Tell Me More

 

Tell me more, tell me more-

These words, reminiscent of the youthful summer musical “Grease” (you started singing it, didn’t you?) are actually a fabulous communication tool and moderation strategy.

Although the film itself has little to do with labor, birth, postpartum and parenting, those three words do.

Tell me more

The process of becoming parents is a difficult one, filled with questions, laden with anxieties and charged with emotions. Those emotions often will lead us to ask questions of care providers that may address the underlying concerns we have and may not. Emotions are kind of funny in the way they tangle up our thoughts.

Most people will ask these questions of their care providers, which is a good start. As involved as many care providers want to be though, they just simply are not able to devote as much time to answering questions as is needed to uncover and resolve deep concerns.

That’s where we come in.

Rather than try to read minds and assume what questions you have, we ask.

We listen attentively and actively and then we say, “tell me more.” The more we listen, the more we can help. Whether it’s a concern that you have about the hospital or birth center, or a question about breastfeeding or bottle feeding, or anything else that comes with this parenting gig. We say, “tell me more.” We want to know not just your questions, but also the concerns that you have that prompt this question.

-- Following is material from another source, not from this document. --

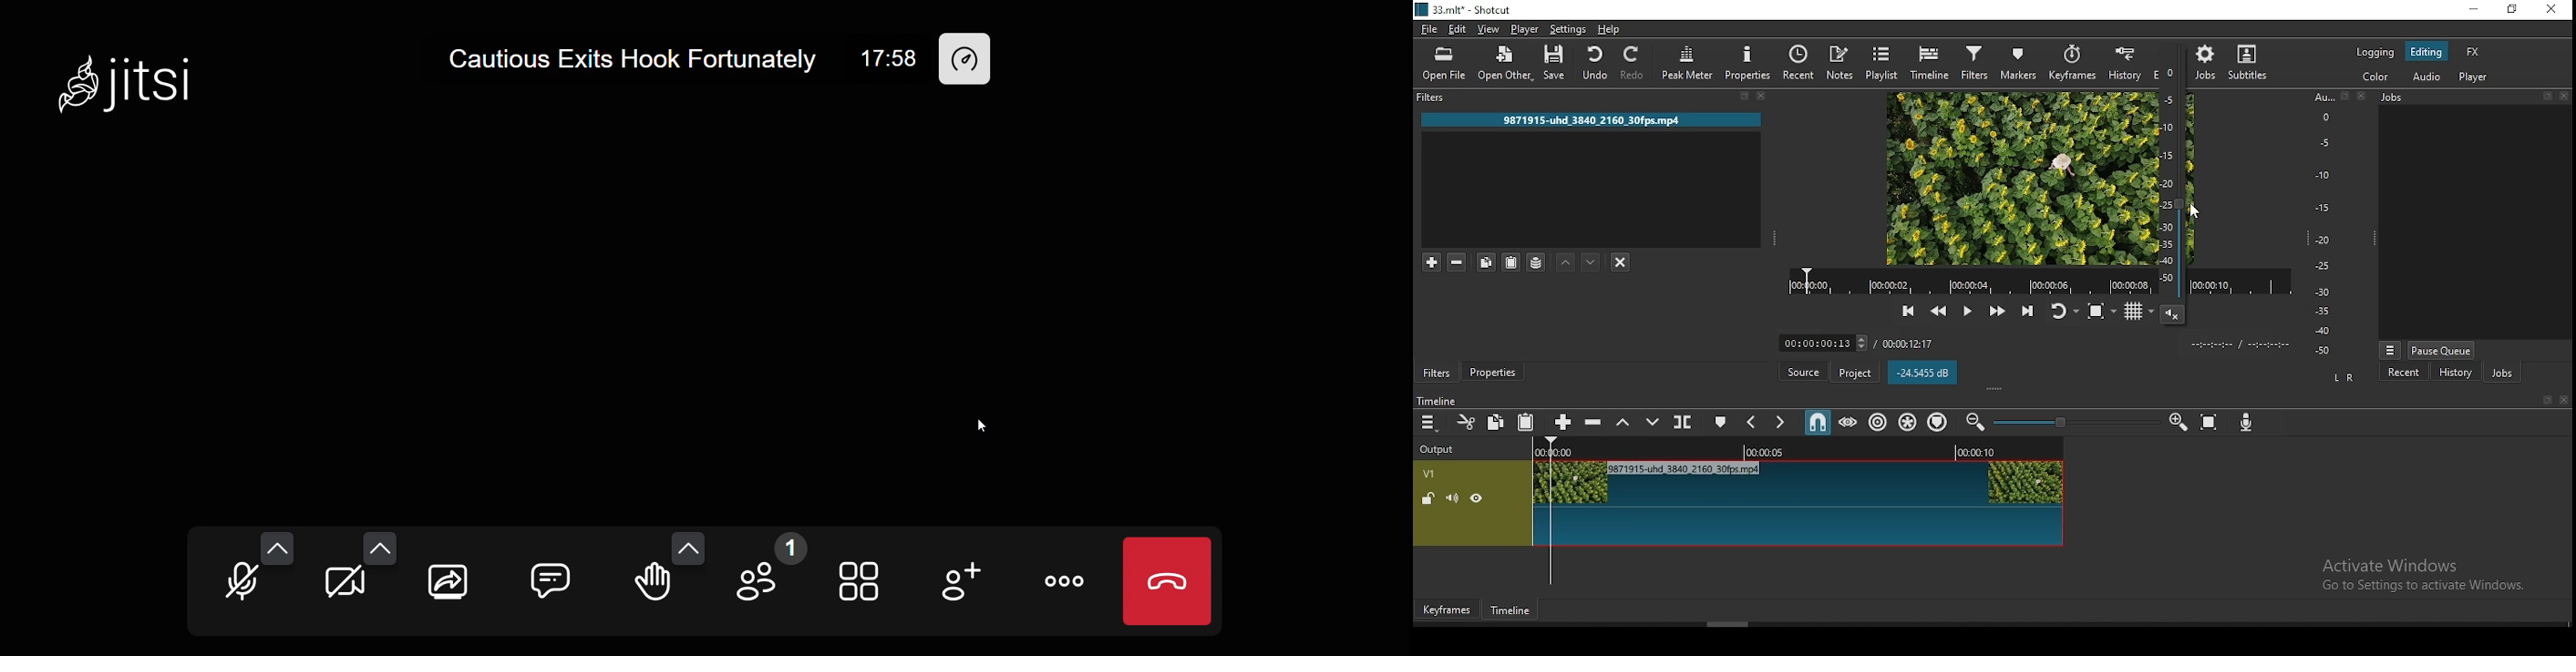 This screenshot has width=2576, height=672. Describe the element at coordinates (2544, 400) in the screenshot. I see `bookmark` at that location.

We also understand that there are some circumstances that will increase a couple’s risk of postpartum depression; and there are some safeguards that are possible to place before the birth. Whenever a client asks us questions about conception, IVF, IUI or fertility challenges, we always say, “tell me more.”

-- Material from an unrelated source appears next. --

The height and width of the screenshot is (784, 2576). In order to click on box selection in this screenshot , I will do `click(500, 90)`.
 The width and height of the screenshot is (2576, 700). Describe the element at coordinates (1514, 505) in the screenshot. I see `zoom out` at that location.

When a parent asks us about long labor, difficult birth, sleep problems for multiples or singletons, we say, “tell me more.”

When someone asks us about urinary tract infections, yeast infections, back pain or headaches, we say, (you guessed it) “tell me more.”

It may sound redundant, but think for a moment about all the circumstances in your life where you are rushed (or rushing) and don’t feel heard. At the bank, at the corner restaurant, in the store, in traffic, at the office; we live a fast paced life that doesn’t always make room for listening.

“I was going to ask, but they were so busy . . .”

Or perhaps you felt heard at the time, so you go on with your day and then as you’re falling asleep that night you realize that you have another question now.

“Oh no! I forgot to ask . . .”

Imagine what peace is available when you have someone who can listen, attentively and actively, focusing all of their attention and energy on you, and on receiving your message. The message you are communicating both verbally and non-verbally.

In the telling of your concerns, many of those emotions, expectations and anxieties untangle themselves. The high priority items are left, and we can put together a plan that addresses those priorities.

Imagine what life would be like if we all did this as parents. “Tell me more,” we would say. Tell me more.